Brother Subtle said:


> Does anyone know of this is a one off? Or the start of some series of Yarrick vs Ghazghkull?


It appears to be only 128 pages, so I wouldn't imagine it's part of a series. I could be wrong though.


----------



## Alhom (Aug 17, 2012)

I think it's possible to have a Yarrick's Serie because of the ehort named "Evil Eye" which is an introdution at "Chains of Golgotha" by David Annandale.
Which means, perhaps it's a serie.

May be if the book has enough success, we'll have a following, at least, I hope...


----------



## Brother Lucian (Apr 22, 2011)

Just finished Yarrick: Chains of Golgotha. I found it a quite good read that really made Yarrick come alive. David Annandale is definitely a rising star in Black Library and I will be looking forward to read Mephiston next.


----------



## Khyzer (Dec 22, 2012)

How did you get to read it? Both the book and the ebook are still set as preorder only for me?


----------



## Brother Lucian (Apr 22, 2011)

Black Library always unlocks preordered ebook downloads at 00.00 brittish time on release day. Which is 01.00 danish time.

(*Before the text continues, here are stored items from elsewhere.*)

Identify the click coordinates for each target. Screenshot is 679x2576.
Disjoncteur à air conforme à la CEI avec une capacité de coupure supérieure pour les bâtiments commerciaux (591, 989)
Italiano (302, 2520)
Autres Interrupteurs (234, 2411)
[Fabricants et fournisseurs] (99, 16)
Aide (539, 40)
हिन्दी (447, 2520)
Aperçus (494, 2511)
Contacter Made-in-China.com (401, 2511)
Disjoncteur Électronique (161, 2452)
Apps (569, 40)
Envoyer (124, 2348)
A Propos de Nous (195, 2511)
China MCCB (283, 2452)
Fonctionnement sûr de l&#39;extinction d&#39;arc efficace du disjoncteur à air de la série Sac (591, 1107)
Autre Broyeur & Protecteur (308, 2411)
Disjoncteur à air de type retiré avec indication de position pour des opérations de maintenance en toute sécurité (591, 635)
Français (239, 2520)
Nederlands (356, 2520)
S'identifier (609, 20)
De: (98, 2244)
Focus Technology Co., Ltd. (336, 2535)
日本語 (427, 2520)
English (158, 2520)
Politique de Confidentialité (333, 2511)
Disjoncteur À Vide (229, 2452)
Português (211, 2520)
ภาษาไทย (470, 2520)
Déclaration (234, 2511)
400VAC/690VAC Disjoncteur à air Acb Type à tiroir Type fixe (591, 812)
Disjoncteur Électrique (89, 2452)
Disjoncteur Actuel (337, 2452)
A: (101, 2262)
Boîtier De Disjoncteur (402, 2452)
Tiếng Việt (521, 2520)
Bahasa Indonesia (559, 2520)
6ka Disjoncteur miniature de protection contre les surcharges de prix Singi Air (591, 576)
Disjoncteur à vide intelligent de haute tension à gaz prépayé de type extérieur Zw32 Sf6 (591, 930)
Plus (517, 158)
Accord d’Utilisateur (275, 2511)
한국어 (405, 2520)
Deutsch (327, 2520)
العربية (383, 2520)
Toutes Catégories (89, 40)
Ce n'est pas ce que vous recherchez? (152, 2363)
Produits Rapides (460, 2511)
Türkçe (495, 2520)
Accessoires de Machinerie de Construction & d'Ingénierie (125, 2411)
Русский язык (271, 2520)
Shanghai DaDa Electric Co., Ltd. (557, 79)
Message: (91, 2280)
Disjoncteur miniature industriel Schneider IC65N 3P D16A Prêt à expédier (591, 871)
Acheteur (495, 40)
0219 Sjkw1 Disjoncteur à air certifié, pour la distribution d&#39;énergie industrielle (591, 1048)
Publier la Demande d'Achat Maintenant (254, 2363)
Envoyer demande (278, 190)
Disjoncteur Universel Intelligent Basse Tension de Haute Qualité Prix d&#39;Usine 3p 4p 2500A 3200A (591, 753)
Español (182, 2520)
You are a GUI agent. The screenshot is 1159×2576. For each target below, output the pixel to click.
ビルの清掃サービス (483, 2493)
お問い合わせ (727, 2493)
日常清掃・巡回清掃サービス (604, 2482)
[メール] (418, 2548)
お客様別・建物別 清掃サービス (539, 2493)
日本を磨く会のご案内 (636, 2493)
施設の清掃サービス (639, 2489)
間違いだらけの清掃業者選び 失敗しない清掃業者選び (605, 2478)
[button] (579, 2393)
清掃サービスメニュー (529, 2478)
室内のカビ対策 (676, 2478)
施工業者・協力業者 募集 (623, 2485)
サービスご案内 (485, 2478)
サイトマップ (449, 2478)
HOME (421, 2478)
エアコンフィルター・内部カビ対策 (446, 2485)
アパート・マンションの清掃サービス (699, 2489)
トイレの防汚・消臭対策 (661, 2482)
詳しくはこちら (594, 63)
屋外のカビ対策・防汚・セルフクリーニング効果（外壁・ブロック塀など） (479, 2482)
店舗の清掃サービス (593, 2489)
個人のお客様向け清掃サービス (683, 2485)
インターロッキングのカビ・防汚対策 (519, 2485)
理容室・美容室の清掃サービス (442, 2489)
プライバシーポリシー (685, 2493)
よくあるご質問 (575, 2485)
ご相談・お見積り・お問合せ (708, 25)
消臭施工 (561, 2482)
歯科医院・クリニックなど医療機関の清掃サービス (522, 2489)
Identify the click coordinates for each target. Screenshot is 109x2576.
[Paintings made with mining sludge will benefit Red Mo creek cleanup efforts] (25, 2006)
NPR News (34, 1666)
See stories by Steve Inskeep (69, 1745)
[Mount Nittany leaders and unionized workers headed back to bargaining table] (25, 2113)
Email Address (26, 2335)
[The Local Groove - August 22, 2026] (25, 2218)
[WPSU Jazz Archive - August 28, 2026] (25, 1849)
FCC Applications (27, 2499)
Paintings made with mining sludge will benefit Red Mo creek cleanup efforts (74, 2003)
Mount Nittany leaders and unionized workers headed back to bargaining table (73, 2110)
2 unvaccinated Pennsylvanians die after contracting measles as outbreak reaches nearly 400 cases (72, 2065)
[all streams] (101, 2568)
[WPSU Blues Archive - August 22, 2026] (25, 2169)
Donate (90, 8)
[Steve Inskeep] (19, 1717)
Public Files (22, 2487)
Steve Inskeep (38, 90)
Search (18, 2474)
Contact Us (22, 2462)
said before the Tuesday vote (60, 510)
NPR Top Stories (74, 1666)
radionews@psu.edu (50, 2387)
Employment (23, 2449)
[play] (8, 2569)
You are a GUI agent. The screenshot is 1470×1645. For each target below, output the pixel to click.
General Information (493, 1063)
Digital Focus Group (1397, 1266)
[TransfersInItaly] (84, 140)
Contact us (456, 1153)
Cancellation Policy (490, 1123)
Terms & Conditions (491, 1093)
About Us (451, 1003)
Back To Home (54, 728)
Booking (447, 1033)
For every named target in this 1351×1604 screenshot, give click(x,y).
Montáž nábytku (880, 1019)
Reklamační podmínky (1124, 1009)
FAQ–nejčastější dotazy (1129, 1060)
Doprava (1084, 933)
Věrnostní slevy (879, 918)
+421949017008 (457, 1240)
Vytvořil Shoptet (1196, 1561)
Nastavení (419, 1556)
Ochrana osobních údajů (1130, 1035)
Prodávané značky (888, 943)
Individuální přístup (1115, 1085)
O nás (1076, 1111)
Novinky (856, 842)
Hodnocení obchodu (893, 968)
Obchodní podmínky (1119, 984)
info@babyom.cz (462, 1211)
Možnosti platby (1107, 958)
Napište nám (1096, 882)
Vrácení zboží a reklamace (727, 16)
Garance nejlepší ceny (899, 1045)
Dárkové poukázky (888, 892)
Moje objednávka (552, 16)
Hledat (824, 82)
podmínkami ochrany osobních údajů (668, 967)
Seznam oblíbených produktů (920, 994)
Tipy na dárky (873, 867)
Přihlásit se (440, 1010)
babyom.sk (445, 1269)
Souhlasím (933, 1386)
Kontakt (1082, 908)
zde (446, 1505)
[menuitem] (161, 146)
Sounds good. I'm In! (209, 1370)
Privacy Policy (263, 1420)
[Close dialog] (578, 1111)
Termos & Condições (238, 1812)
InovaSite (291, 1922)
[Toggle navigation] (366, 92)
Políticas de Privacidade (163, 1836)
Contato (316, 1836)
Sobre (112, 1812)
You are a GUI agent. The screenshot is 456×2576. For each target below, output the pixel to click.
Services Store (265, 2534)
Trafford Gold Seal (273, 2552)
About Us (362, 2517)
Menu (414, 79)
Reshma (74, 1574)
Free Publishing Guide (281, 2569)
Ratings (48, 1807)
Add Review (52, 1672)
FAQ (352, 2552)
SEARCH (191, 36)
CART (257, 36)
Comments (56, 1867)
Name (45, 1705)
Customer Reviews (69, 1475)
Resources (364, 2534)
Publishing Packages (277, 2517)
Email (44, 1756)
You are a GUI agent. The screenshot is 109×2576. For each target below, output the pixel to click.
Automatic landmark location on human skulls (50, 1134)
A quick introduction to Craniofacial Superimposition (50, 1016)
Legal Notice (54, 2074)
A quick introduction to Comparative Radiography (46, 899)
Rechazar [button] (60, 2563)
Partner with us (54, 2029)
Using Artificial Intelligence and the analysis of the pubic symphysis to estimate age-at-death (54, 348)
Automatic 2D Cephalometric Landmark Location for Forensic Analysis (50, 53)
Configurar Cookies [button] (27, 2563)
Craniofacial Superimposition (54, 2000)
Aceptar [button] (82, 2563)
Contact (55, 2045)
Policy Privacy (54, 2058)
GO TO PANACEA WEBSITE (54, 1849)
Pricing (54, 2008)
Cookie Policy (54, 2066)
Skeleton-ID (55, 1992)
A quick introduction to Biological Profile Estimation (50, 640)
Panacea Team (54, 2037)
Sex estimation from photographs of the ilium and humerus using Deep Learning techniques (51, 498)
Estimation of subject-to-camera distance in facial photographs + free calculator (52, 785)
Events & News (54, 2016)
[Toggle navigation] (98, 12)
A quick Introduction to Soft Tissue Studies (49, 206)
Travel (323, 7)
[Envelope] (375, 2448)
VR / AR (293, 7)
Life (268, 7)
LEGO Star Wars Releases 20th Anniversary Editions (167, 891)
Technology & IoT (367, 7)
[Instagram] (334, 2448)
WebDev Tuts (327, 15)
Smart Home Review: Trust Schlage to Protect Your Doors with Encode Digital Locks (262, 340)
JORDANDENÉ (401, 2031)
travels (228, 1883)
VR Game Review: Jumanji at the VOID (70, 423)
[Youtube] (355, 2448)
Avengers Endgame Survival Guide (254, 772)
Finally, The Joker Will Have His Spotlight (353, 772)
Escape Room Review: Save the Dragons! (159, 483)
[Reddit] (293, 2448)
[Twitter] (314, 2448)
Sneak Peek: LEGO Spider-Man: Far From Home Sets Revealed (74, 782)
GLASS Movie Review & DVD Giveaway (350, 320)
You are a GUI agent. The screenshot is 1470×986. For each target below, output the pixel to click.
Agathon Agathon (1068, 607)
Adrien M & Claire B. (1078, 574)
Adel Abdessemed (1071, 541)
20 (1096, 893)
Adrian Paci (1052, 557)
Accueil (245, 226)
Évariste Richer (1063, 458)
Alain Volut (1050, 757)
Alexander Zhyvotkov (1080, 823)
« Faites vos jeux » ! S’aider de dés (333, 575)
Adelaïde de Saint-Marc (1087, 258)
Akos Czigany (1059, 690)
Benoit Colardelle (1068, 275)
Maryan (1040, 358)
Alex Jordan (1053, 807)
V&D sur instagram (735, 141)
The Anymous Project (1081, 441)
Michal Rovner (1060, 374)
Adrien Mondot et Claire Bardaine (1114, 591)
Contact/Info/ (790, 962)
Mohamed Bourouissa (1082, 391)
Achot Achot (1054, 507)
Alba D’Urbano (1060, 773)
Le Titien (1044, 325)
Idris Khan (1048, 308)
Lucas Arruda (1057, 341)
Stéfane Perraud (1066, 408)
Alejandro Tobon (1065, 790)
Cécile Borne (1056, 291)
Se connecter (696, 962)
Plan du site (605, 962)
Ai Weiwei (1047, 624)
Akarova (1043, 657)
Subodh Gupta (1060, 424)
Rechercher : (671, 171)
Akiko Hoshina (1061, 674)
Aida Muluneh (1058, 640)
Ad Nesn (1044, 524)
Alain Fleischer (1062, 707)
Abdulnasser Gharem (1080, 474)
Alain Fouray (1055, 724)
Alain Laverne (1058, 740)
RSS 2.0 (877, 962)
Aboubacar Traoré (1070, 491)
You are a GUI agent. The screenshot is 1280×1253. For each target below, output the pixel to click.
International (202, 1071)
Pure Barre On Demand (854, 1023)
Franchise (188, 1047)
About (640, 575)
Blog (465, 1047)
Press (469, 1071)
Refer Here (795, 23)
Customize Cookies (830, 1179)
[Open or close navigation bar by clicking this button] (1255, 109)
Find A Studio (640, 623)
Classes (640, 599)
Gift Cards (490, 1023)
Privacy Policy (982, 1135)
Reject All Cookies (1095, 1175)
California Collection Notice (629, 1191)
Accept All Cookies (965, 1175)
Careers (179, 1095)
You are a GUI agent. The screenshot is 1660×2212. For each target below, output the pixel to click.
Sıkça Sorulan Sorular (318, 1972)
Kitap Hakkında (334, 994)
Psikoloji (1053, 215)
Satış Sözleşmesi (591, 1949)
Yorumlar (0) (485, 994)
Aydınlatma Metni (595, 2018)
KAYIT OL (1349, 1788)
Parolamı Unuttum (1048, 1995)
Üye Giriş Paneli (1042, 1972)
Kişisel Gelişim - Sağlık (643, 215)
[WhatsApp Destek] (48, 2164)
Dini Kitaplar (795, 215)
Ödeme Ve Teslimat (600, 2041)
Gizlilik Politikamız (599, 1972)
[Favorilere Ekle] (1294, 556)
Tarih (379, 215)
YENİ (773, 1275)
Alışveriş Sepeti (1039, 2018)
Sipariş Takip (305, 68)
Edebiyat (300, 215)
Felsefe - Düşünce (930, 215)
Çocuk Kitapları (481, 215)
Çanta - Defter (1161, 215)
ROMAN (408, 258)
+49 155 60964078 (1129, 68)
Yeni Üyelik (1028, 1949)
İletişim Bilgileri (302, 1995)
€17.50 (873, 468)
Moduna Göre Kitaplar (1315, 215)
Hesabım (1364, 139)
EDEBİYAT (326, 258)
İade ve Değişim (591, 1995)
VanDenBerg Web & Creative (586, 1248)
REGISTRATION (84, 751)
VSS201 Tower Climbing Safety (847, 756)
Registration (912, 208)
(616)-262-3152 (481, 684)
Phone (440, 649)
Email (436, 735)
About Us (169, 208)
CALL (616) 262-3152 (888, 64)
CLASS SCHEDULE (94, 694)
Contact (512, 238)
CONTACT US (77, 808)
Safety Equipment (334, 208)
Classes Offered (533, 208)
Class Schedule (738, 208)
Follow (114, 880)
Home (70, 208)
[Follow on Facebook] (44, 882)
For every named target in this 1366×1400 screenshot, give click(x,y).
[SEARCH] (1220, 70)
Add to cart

But the website never gets updated until later in the day. If youve preordered the ebook, check your account downloads and it will be available there.


----------



## Alhom (Aug 17, 2012)

Brother Lucian said:


> Just finished Yarrick: Chains of Golgotha. I found it a quite good read that really made Yarrick come alive. David Annandale is definitely a rising star in Black Library and I will be looking forward to read Mephiston next.


Do you think there will be a following?


----------



## Brother Lucian (Apr 22, 2011)

Alhom said:


> Do you think there will be a following?


Sequel to Chains of Golgotha? I could imagine a story based over Yarrick's hunt with the Black Templars after the Third War for Armageddon.


----------